Hello! One of the biggest advantages of a managed federation solution is that it prevents downtime for your federated gateway. Any time you need to update your serviceList to add, remove, or modify a subgraph, you need to restart your gateway to reflect the new configuration. Similarly with providing a Rover-composed schema, you need to restart the gateway to provide the updated schema via the supergraphSdl constructor option.
This is not the case for managed federation, where your gateway regularly polls an external resource (most commonly the Apollo Uplink) for an updated configuration and applies it at runtime. This means that your API stays up even as you modify underlying services.
That’s sadly not possible for a lot of us that require all solutions to be on-premise with no traffic leaving our network. I hope that upcoming Federation rework levels the playing field so on-premise gets equal love (compared to managed Federation).
Hi @StephenBarlow - can you clarify please. Is it possible to have the external resource that the gateway polls to be something that is managed by our own infrastructure/cloud provider…for example a supergraph that has been composed and put in an s3 bucket? And on that I saw on the documents for the rover cli supergraph compose command (Rover supergraph commands - Apollo GraphQL Docs) that what it generates is not yet consumable by Apollo tools. Is there a way then with the rover cli or something else to generate the overall schema/supergraph from the subgraphs so that the gateway will understand it? Thanks
Actually Im pretty sure it doesnt interrogate all the services for each inbound query.
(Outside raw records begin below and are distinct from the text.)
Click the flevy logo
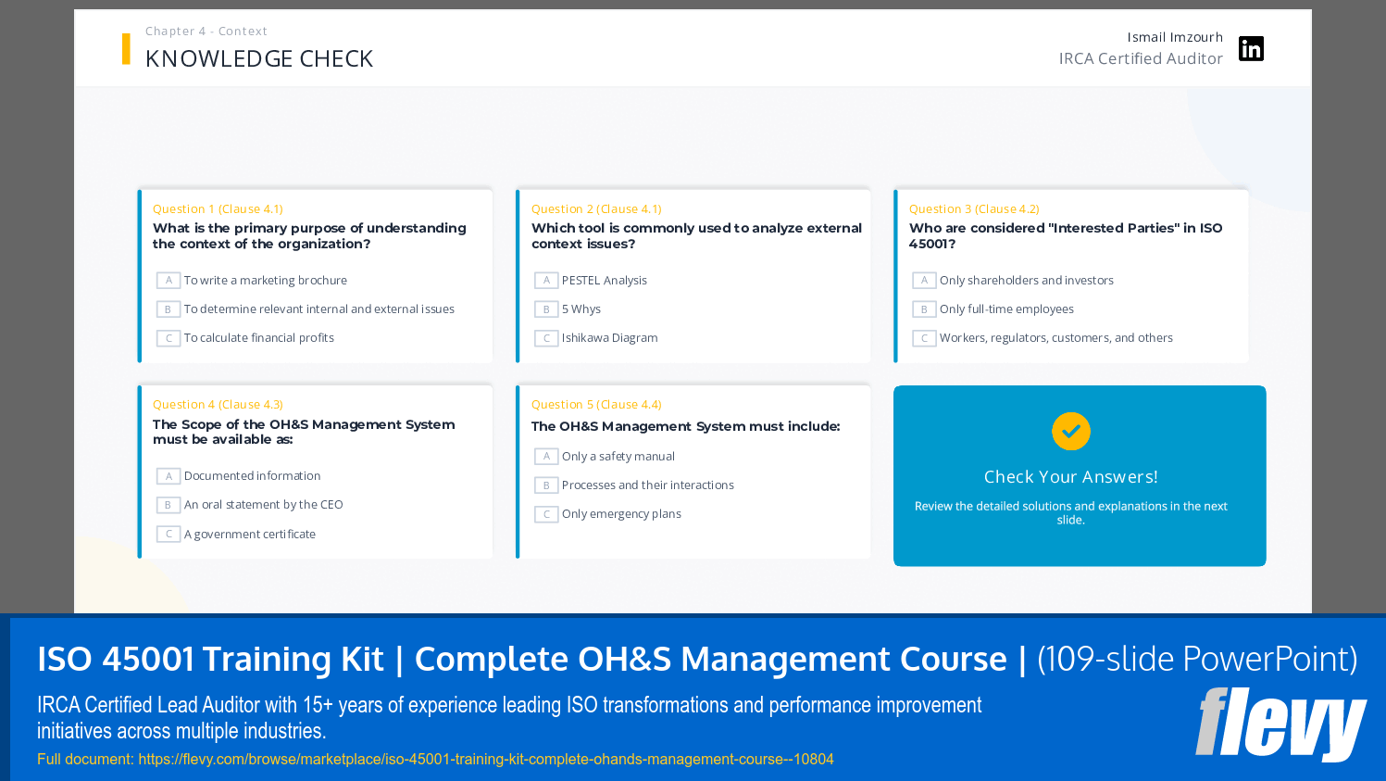This screenshot has height=781, width=1386. tap(1282, 723)
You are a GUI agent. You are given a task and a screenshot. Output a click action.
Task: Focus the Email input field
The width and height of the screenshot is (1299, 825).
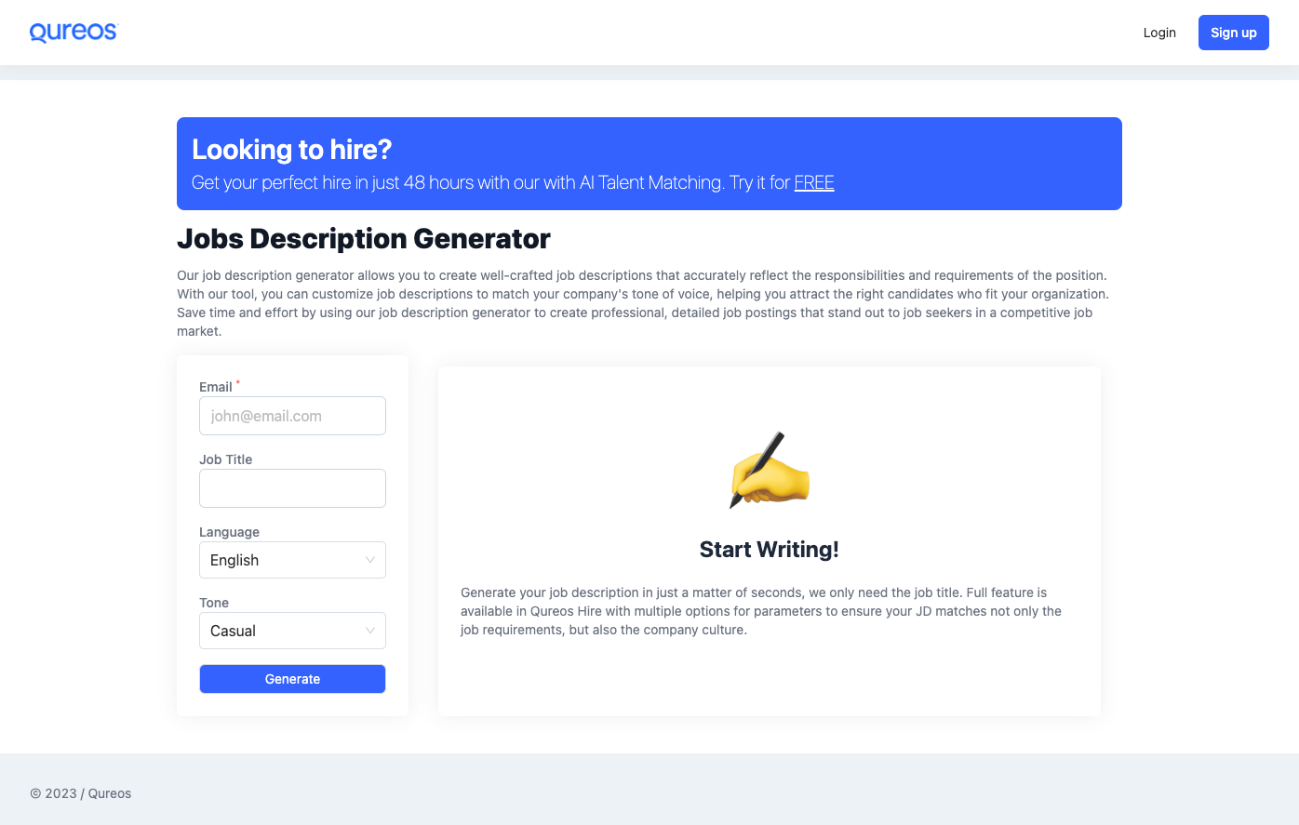tap(292, 416)
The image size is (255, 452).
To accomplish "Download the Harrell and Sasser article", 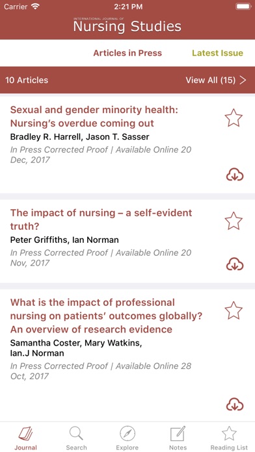I will click(235, 175).
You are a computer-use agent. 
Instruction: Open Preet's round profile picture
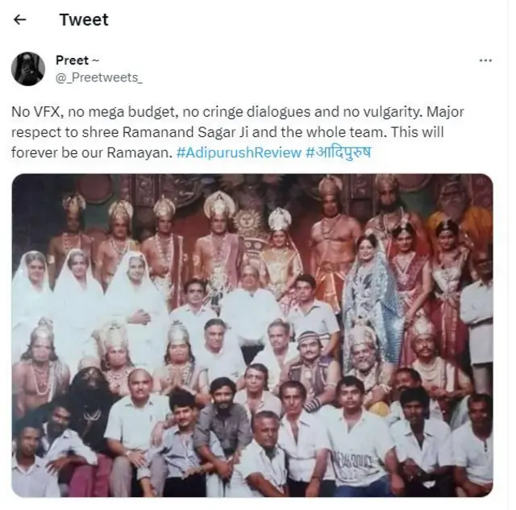(28, 68)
I believe the primary negatives for using serviceList:
During the Apollo Gateway service startup – every service contributing to your federated graph must be up and able to be queried by the gateway, else it will fail to startup.
If you have in set to poll for updates (ie: via expermental_pollInterval) if any service is not up, then it will be unable to compose the supergraph and update until all services are available yet again.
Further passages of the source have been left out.